If the tenant fails to pay rent, breaks the rules of the lease, or refuses to move out when the term of the lease is over, the landlord may file a lawsuit to evict (or remove) the tenant. If a judge determines that the eviction request is valid, the tenant may be physically removed from the apartment by a law enforcement officer. Eviction is a serious matter that reflects badly on your rental history and may make future landlords less likely to rent to you. If you need help negotiating a dispute with your landlord, there are state rental and housing agencies that can advise you.

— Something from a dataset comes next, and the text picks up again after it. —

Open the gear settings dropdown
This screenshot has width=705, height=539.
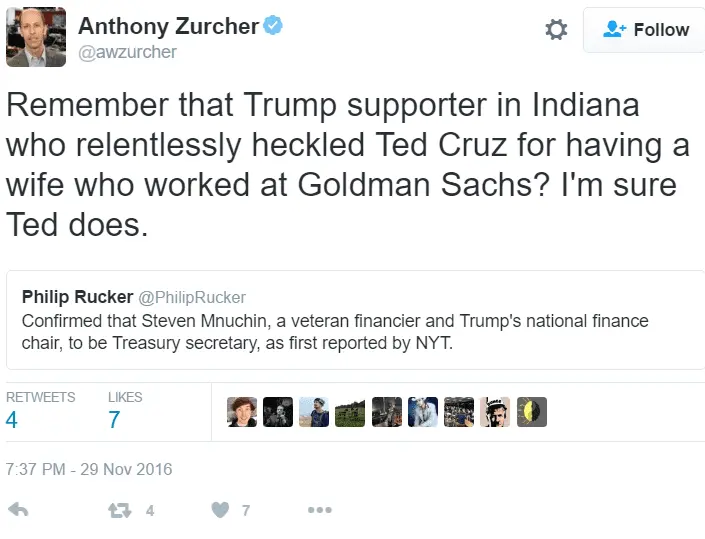tap(556, 30)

It has long been assumed that owning your own home is a cornerstone of the American Dream and that the only people who do not graduate from renting an apartment to buying a home are those who lack the financial means to do so. In the early 2000s, however, these assumptions were changing. According to studies done by the Fannie Mae Foundation (an organization that works to help low-, moderate-, and middle-income families buy homes) and the National Multi-Housing Council, an increasing number of high-income Americans were renting apartments as a lifestyle choice. This trend was especially prevalent in high-density urban areas among young adults, singles, and married couples without children (or whose children were grown). For these households the benefits of renting included financial flexibility (because their investment money was not tied up in a house); the ability to live in desirable urban locations near restaurants, entertainment, and shopping and to do away with long commutes from the suburbs; and liberation from home improvements, yard work, and other such responsibilities. In response to (or perhaps fueling) this change of attitude, developers introduced a new model of high-end apartment building that offers customized interior design, on-site fitness centers, high-speed internet access, and movie-screening rooms. Some of these cutting-edge buildings even feature an on-site concierge (a staff person who attends the front desk) to facilitate housekeeping, babysitting, grocery delivery, pet care, show tickets, and other arrangements.